WHAT IS EXPECTED: Copy nothing but the line with "You are a computer-use" and the lines that follow it to the end of the entries below, and keep the pictures out.

STORED DATA:
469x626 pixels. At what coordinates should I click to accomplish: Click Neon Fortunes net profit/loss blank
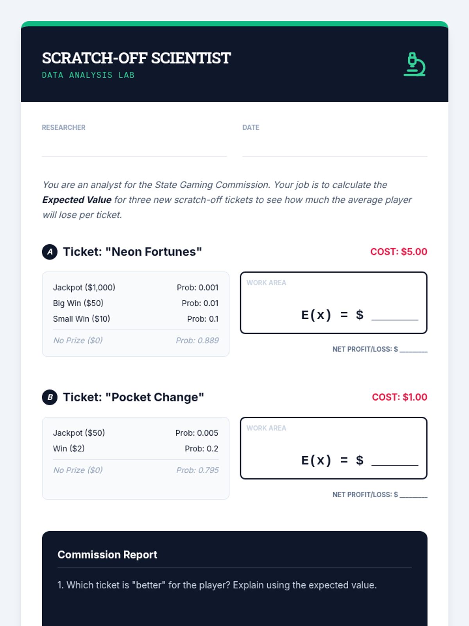413,349
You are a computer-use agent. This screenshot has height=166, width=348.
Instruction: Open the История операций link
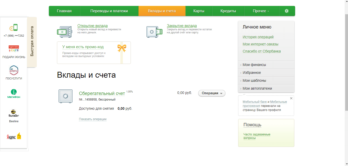tap(258, 37)
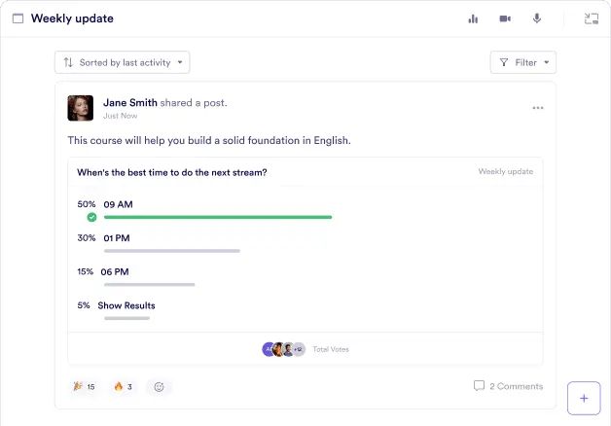Open the 2 Comments link

(x=508, y=386)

ANSWER TO THE EXERCISE:
You are a computer-use agent. This screenshot has height=166, width=348.
Instruction: Open the История операций link
tap(258, 37)
Open the 2 Comments link

(x=508, y=386)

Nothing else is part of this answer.